CHUVA É CANTORIA NA ALDEIA DOS MORTOS (RENÉE NADER MESSORA E JOÃO SALAVIZA, 2019)


“Chuva é Cantoria na Aldeia dos Mortos” é tanto uma coprodução entre Brasil e Portugal quanto um fruto da colaboração formada pela brasileira Renée Nader Messora e o português João Salaviza na direção e no roteiro. Contudo o Brasil é o foco e a essência do longa tendo como fruto também o trabalho de anos de Renée com a tribo dos Krahô. Investindo nessa mistura entre ficção e documentário, um filão constante dos filmes brasileiros da atualidade, o longa conta a história do jovem Ihjãc que ao negar o seu chamado e fugindo de um crucial processo indígena de se tornar um pajé, foge para a cidade se afastando da sua aldeia e tendo que testemunhar a duvida entre o chamado e ser um índio no Brasil contemporâneo que os excluí.

Ao traçar essa narrativa entre dois ambientes de coletivo (a aldeia) e solidão (a cidade) o filme acaba sendo como como a tradição e as missões que lhe são incumbidas travam um combate entre medos, dúvidas, desejos, vontades e incertezas. Renée e João criam uma excelência estética e visual muito forte e constante no longa–metragem numa impressionante abordagem naturalista e primando pela simplicidade fazendo planos que se botem próximos dos corpos de seus personagens, de seus rostos, em planos detalhes daqueles pessoas, e não só delas, observando também os animais e a natureza ao seu redor, planos que observam de forma constante e que constroem o caráter internalizado daqueles personagens. Muito pouco é falado. Mas muito é sentido. Ao mesmo tempo João e Renée investem em enquadramentos gerais daquele ambiente tanto para mostrar a vastidão do território indígena como se ele fosse mais uma força constante do que apenas um ambiente e ao mesmo tempo construir o mesmo mostrando a cidade como uma força isoladora, solitária e como um verdadeiro labirinto estranho.

É muito interessante como por exemplo a presença das personagens brancas não é vista em tela e enquanto eles falam vemos as suas vozes fora de quadro num recurso de voz over, onde só vemos os personagens índios em especial  Ihjãc enquadrados, enquanto vemos por exemplo uma funcionaria branca do hospital da cidade falando com ele ou então um homem branco que o abriga em sua casa fazendo essa ligação. Ao mesmo tempo é muito interessante como o longa mostra um constante contato e conhecimento das culturas brancas e indígenas pelas proximidades de espaço que elas ocupam, mas nunca deixa de estabelecer os constates extremos delas. Rituais indígenas, festas de cidade pequena, futebol, fliperama, esmalte, os constates são muito bem colocados. O filme desenvolve muito bem esse senso de proximidade territorial, de relação amigável com particularidades do mundo branco contemporâneo enquanto também analisa esse sendo de não pertencimento, de isolação e também tem abordagens destrutivas e absurdas da cultura branca como diálogos que falam sobre a pressão de igrejas evangélicas sob os indígenas, fazendeiros ruralistas atacando aldeias por motivos de terra cometendo genocídios que acabam em impunes e também de políticos que tentam conseguir os votos dos indígenas.
João e Reneé conduzem toda essa abordagem em sua jornada externa e interna que passa por uma poesia transcendental e sobrenatural, nessa análise social e espiritual, com um senso muito poderoso em sua direção. A fotografia dela traz cenas extremamente impactantes tanto em um desfecho em um rio, nos momentos de Ihjãc num uso competente de iluminação para trazer à tona com toda aquela escuridão um medo interno bastante presente, nas sequencias deslumbrantes passadas em cachoeiras, em como se filma o fogo e em cada momento de algum ritual.

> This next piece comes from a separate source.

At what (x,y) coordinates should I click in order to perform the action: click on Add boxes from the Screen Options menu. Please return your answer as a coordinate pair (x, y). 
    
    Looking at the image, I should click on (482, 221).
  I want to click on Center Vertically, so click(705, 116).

Toda essa beleza plástica traz um senso que não fica apenas no virtuosismo estético, mas vai para o lado de expor uma imersão naquele universo, que é extremamente necessário para o filme. Ihjãc Krahô conduz o filme inteiro embalando n o seu corpo e nas suas poucas falas, todo esse caráter internalizado do longa e sua parceira Kôtô Krahô divide uma química com ele que primeiro já impressiona pelo claro fator de ser palpável pelo senso do real transmitido mas também porque existe uma doçura tão natural e linda no relacionamento de ambos.

Fugindo do olhar exótico e caminhando no que tem de mais palpável ou imersivo, “Chuva é Cantoria na Aldeia dos Mortos” peca por alguns diálogos ensaiados demais em seu segundo ato e por se perder um pouco na progressão entre a aldeia e a cidade também nele. Mas essas falhas muito pequenas não atrapalham uma jornada tão particular no imaginário interno do Brasil. Que ele mesmo nega ou até renega. Infelizmente.